There is a general anxiety among many people when thinking about what the future of their industry might look like in light of our transition to an Internet of Things-based society: How will the era of artificial intelligence, automation and robots impact on our jobs?
And even more extremely, what will the role of humanity be when many of the core jobs of the industrial society are replaced by machines?
But there’s a flip side to this coin of the human-machine relationship and reconsidering our anxiety and focusing on the solution will help increase our chances of prosperity over the coming decades.
Already faced with over a quarter of the population being unemployed, that over 75 percent of current jobs in South Africa will either be rendered obsolete or changed beyond recognition by the Fourth Industrial Revolution seems like an extremely ominous challenge on our horizon.

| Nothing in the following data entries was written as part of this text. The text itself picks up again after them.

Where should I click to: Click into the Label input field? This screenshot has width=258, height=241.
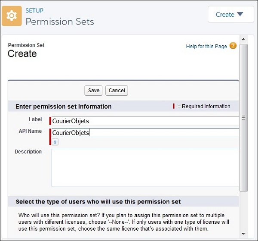[144, 121]
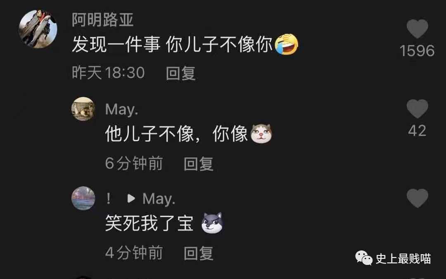Like the comment by 阿明路亚
The image size is (446, 279).
[x=417, y=29]
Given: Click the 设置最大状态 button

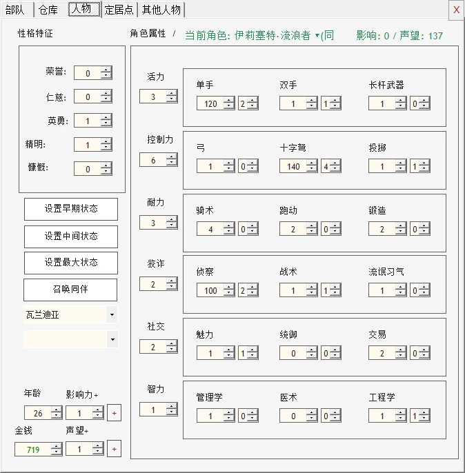Looking at the screenshot, I should [71, 263].
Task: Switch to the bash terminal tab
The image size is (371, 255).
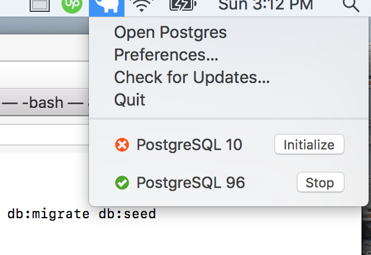Action: (x=41, y=103)
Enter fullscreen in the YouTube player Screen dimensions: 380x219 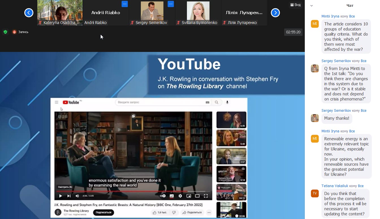coord(206,196)
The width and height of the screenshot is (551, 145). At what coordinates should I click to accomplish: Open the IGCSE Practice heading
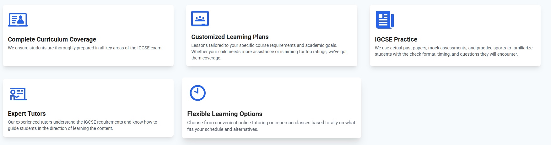pos(396,39)
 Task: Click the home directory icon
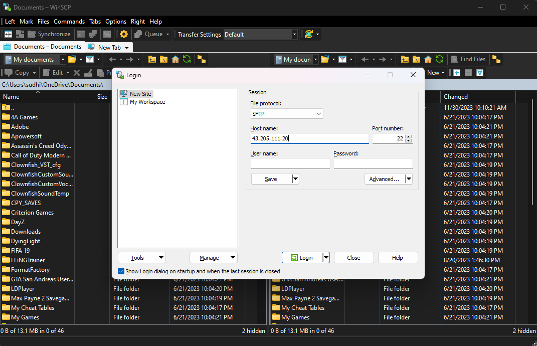[x=427, y=59]
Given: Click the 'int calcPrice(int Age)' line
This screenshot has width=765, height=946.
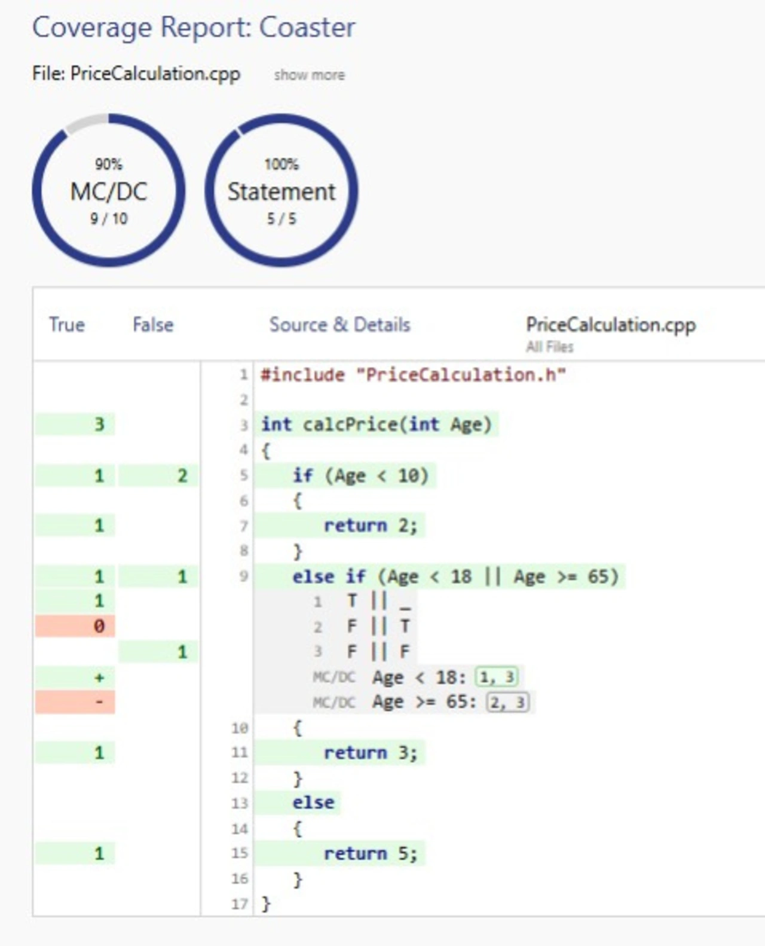Looking at the screenshot, I should 376,425.
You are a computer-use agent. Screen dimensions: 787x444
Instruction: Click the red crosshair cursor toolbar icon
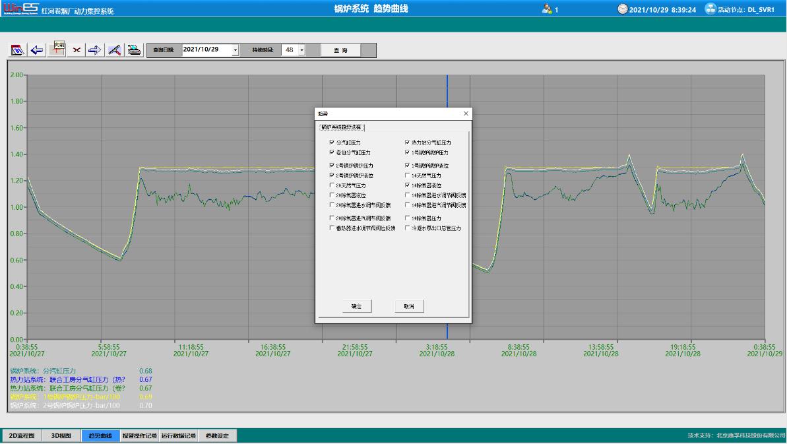coord(57,50)
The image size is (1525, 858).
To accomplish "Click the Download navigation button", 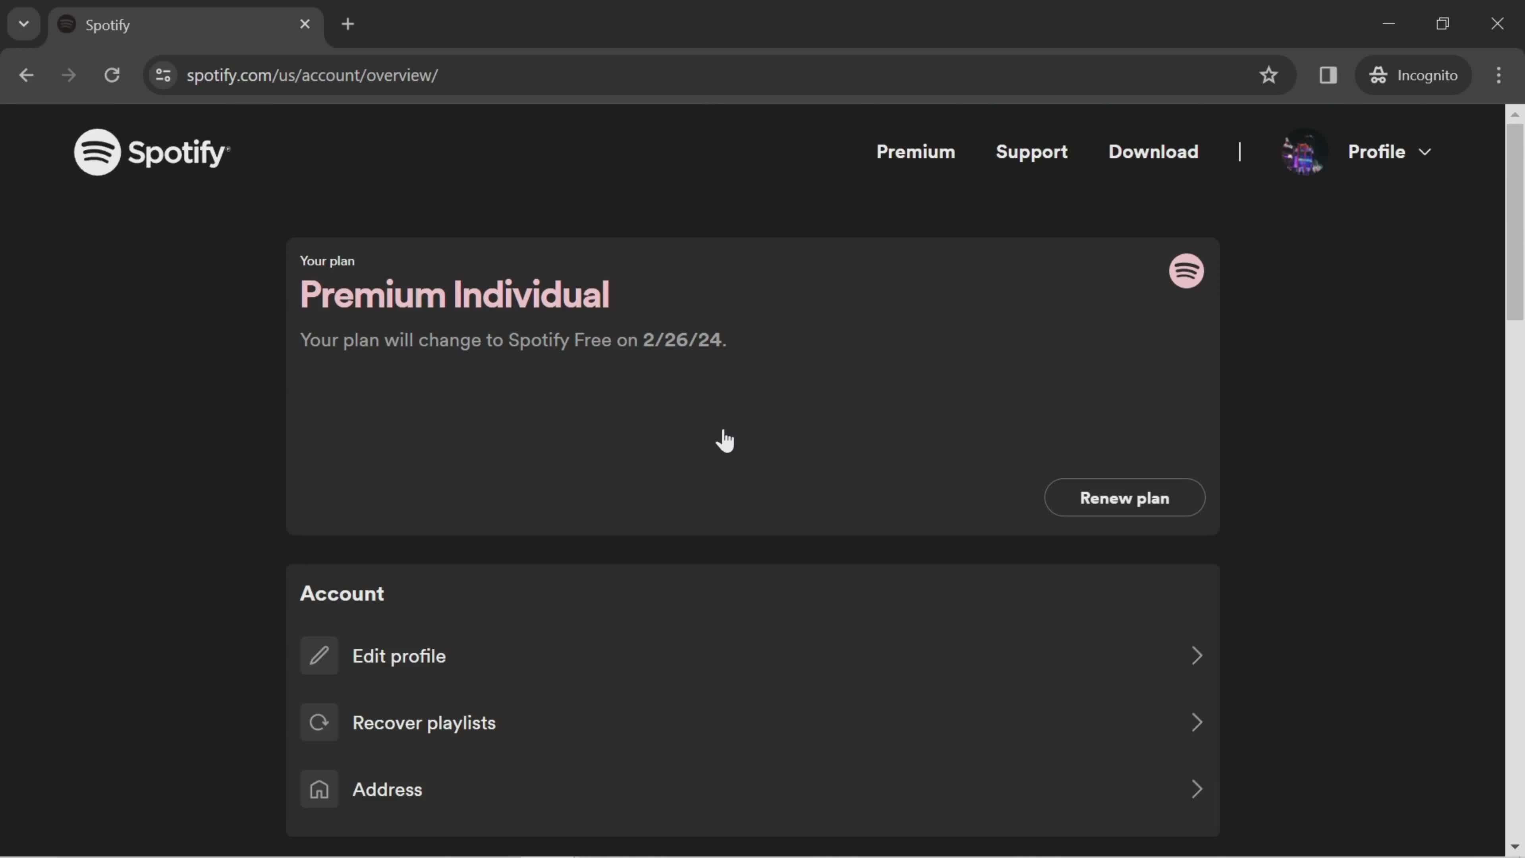I will point(1153,152).
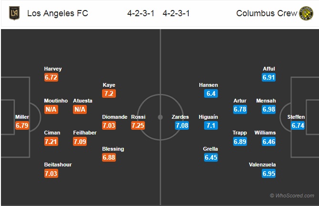Open the WhoScored.com watermark link
Image resolution: width=319 pixels, height=206 pixels.
(x=292, y=196)

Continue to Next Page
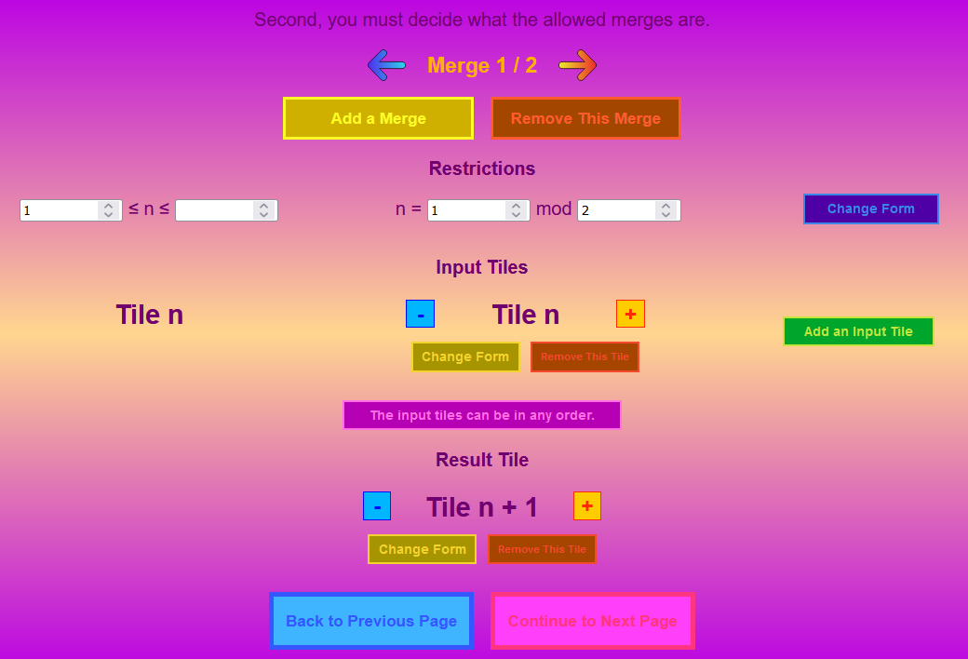coord(593,621)
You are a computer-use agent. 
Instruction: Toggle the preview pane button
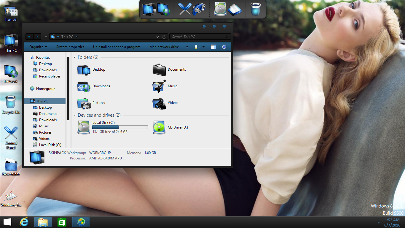213,47
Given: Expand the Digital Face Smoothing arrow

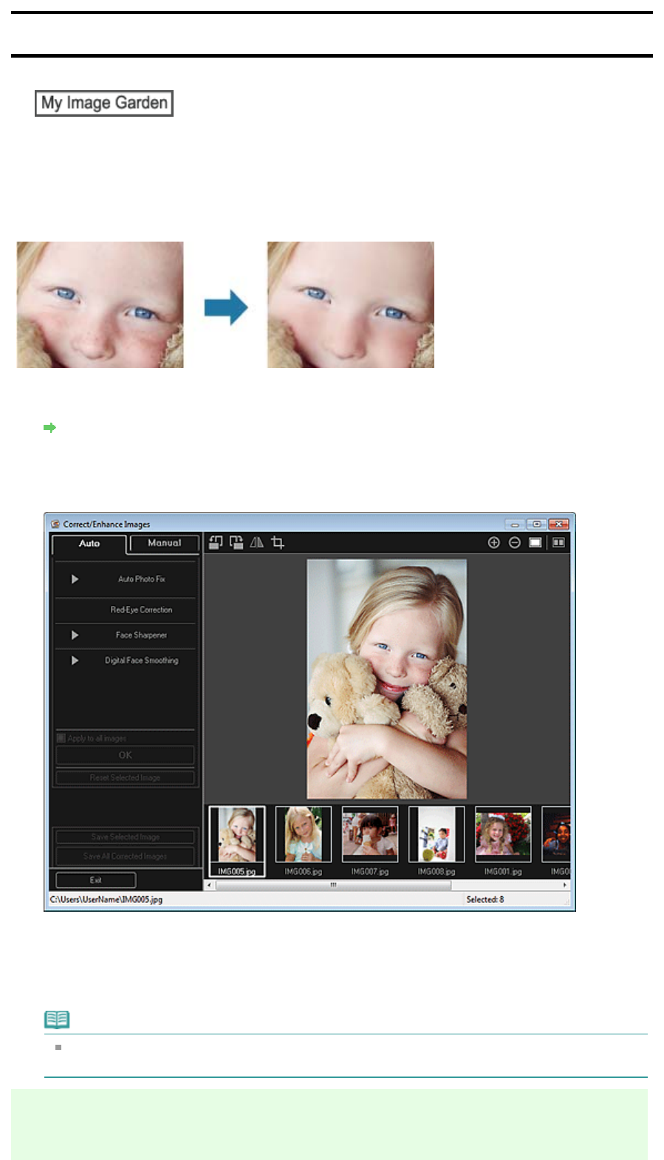Looking at the screenshot, I should pyautogui.click(x=75, y=661).
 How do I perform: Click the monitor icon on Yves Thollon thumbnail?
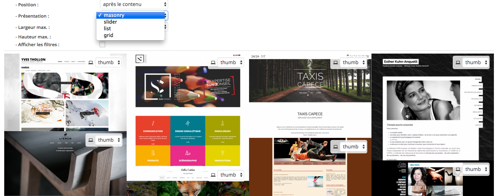(x=90, y=63)
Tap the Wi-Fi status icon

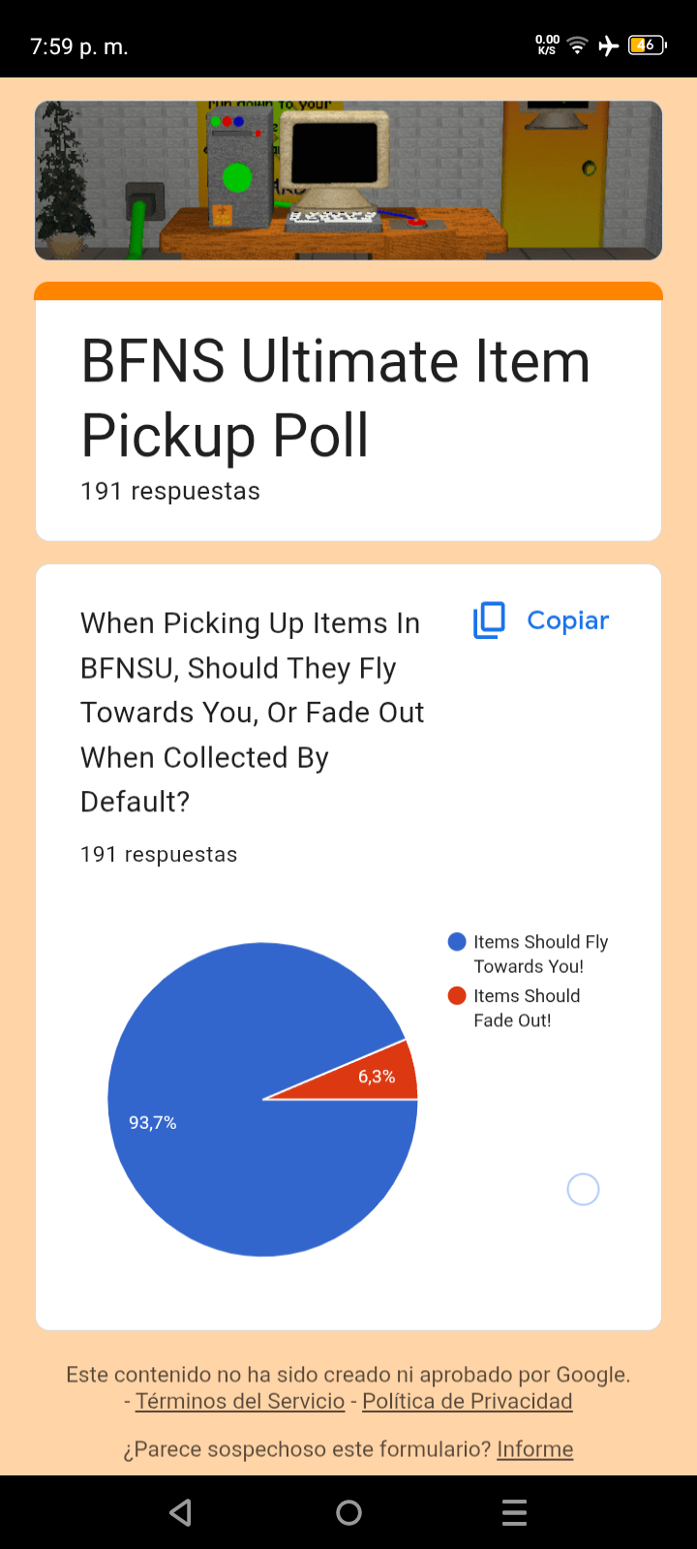[x=578, y=46]
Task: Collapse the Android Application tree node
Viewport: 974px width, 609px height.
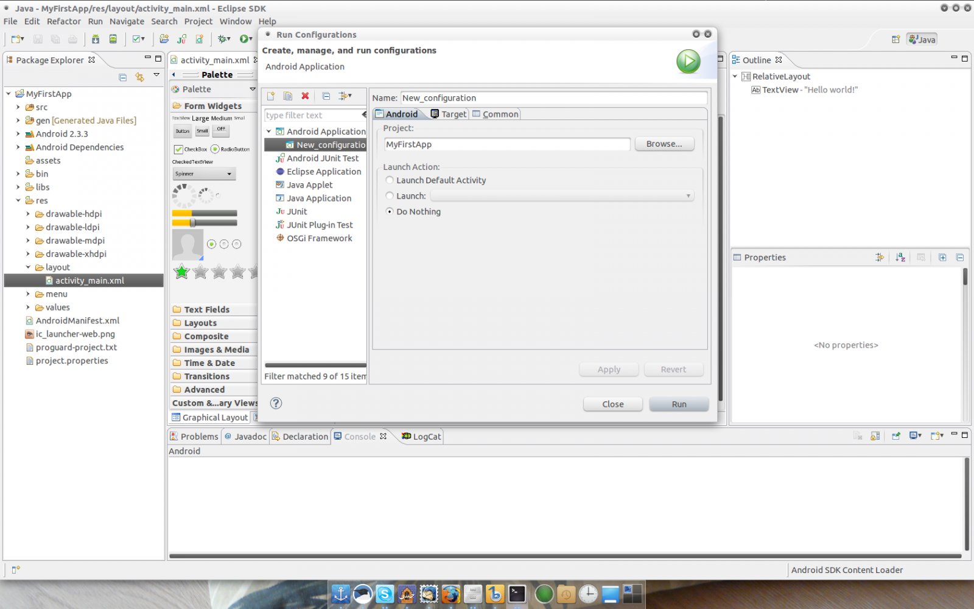Action: pyautogui.click(x=269, y=132)
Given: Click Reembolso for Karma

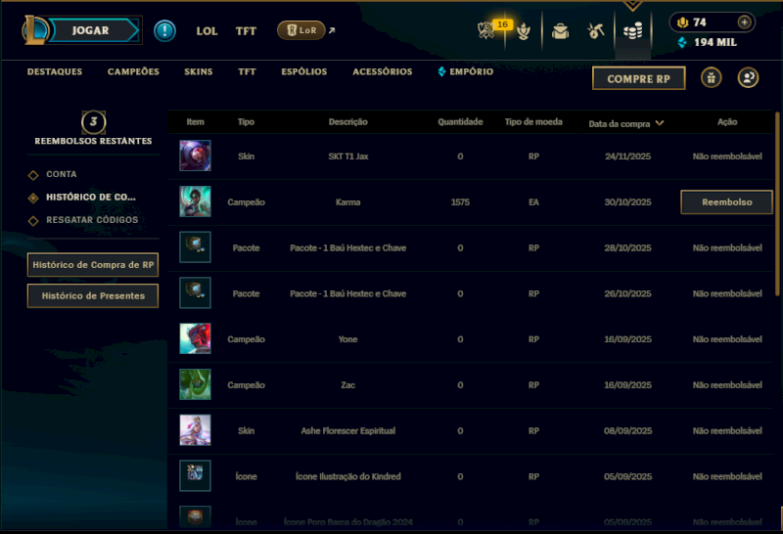Looking at the screenshot, I should tap(726, 202).
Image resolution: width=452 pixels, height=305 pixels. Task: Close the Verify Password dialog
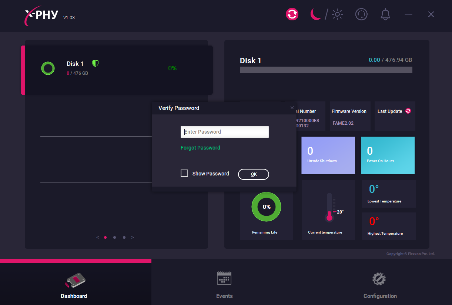click(x=292, y=108)
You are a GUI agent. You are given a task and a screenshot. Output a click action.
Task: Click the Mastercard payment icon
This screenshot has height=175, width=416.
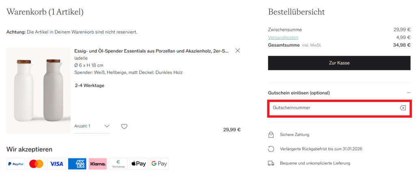(36, 164)
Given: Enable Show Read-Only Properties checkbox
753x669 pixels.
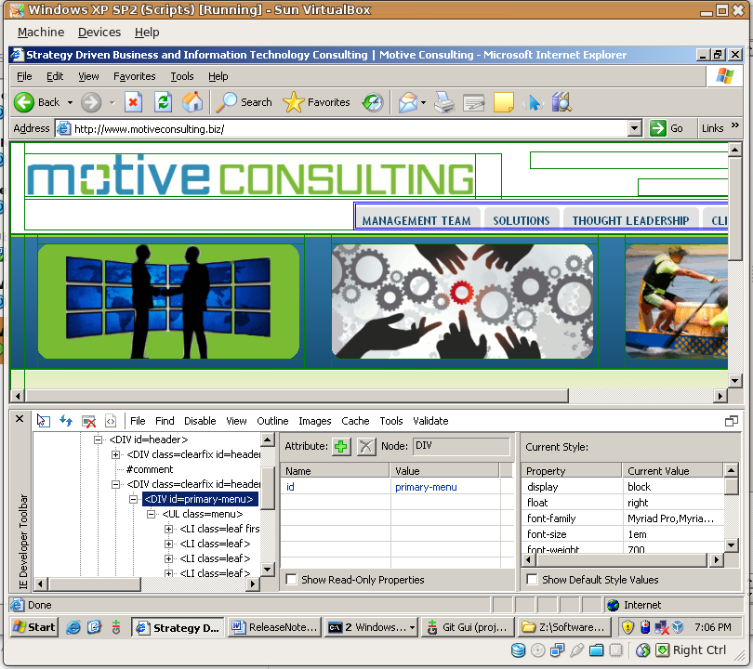Looking at the screenshot, I should coord(292,580).
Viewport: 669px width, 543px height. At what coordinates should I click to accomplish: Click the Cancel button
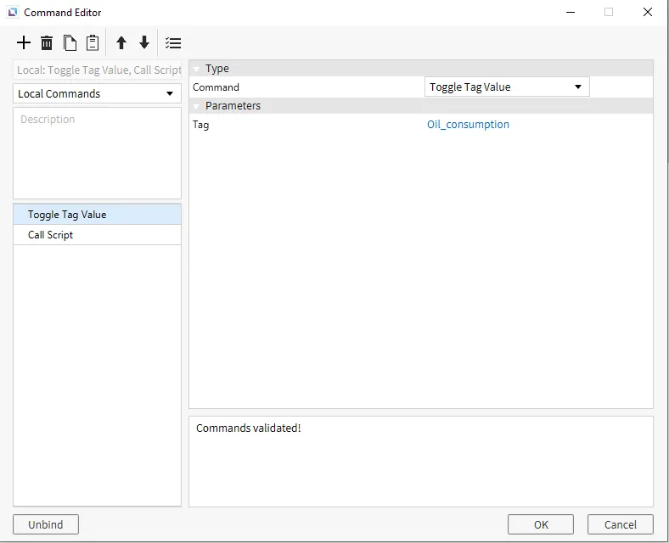point(620,524)
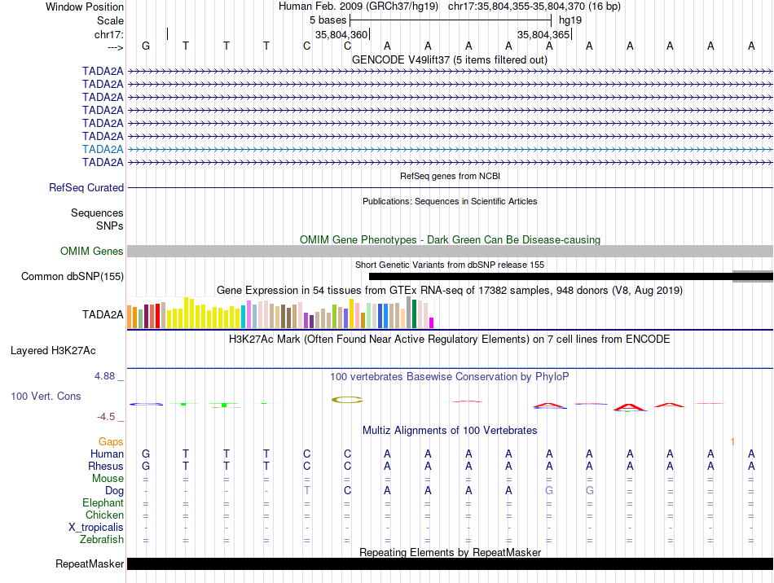Open the GENCODE V49lift37 track title
The width and height of the screenshot is (774, 583).
click(x=450, y=59)
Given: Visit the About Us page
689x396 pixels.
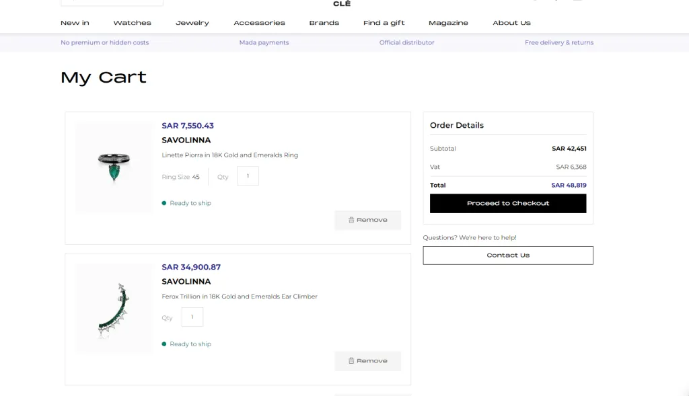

But this doesn’t automatically translate to job losses. While highly repetitive tasks are indeed being modernised by digital technologies, making an employee twice as productive does not mean halving the availability of jobs: it is estimated that 85 percent of the jobs that will drive the world economy in 2030 have yet to be created.
This also means that beyond generalised estimations about the types of skills people will require to participate in this new economy, we do not know the precise skillsets these new jobs will require, and thus how to definitively structure our education system to prepare workers accordingly.
A Culture of Knowledge
In our own international research and development laboratories, new technologies are constantly being introduced, researched and integrated into our operations.
The only way to keep up with these quickly evolving technological demands and build sustainable workforce availability to use and master these innovations is to ensure we develop the necessary systems and culture to rapidly acquire new knowledge, on the shop floor.
It seems then that our most pressing challenge in developing the skills base of the future is two-fold.
First, we need to develop workers who are not just ‘adequately skilled’ as such, but where a core skill is the very ability to efficiently acquire new skills to adapt to ongoing transformations of their workplace.
Education and Technology
A focus on STEM skills; the development of new curricula based around IT/OT convergence and IIoT technology; the integration of tools like wearables (virtual and augmented reality); and a focus on micro certifications will help build essential foundational skills for the employees of the Fourth Industrial Revolution.
Second, using digital technologies, we need to ensure that access to new skills and knowledge can be acquired faster and more efficiently. The use of digital media such as augmented reality in production and training environments is receiving growing attention, with several innovative companies introducing it in their training material to centralise their production methodologies, improving consistency and quality.
These technologies can also be a useful medium in the challenge we face in retaining the essential ‘tribal knowledge’ of an organisation and industry, as experienced workers retire and younger workers take their place.
For the moment, these two critical points seem to be prerequisite factors in ensuring a future workforce that is ready for the jobs of the Fourth Industrial Revolution.
While we contemplate the inevitable disruption of our work environments, we shouldn’t see the role of machines as replacing human capabilities.
Instead, we need to focus on a path that will ensure they extend and augment human achievements. We live in fascinating times.